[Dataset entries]
★ ★ ★

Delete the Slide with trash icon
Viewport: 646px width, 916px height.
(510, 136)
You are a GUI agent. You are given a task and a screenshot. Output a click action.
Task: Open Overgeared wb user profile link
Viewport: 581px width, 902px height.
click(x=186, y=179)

★ ★ ★

### PROBLEM DETAILS
Every record is to be retyped exactly as given.

### EXERCISE ANSWER
Delete the Slide with trash icon
Viewport: 646px width, 916px height.
(510, 136)
You are a GUI agent. You are given a task and a screenshot. Output a click action.
Task: Open Overgeared wb user profile link
Viewport: 581px width, 902px height.
click(x=186, y=179)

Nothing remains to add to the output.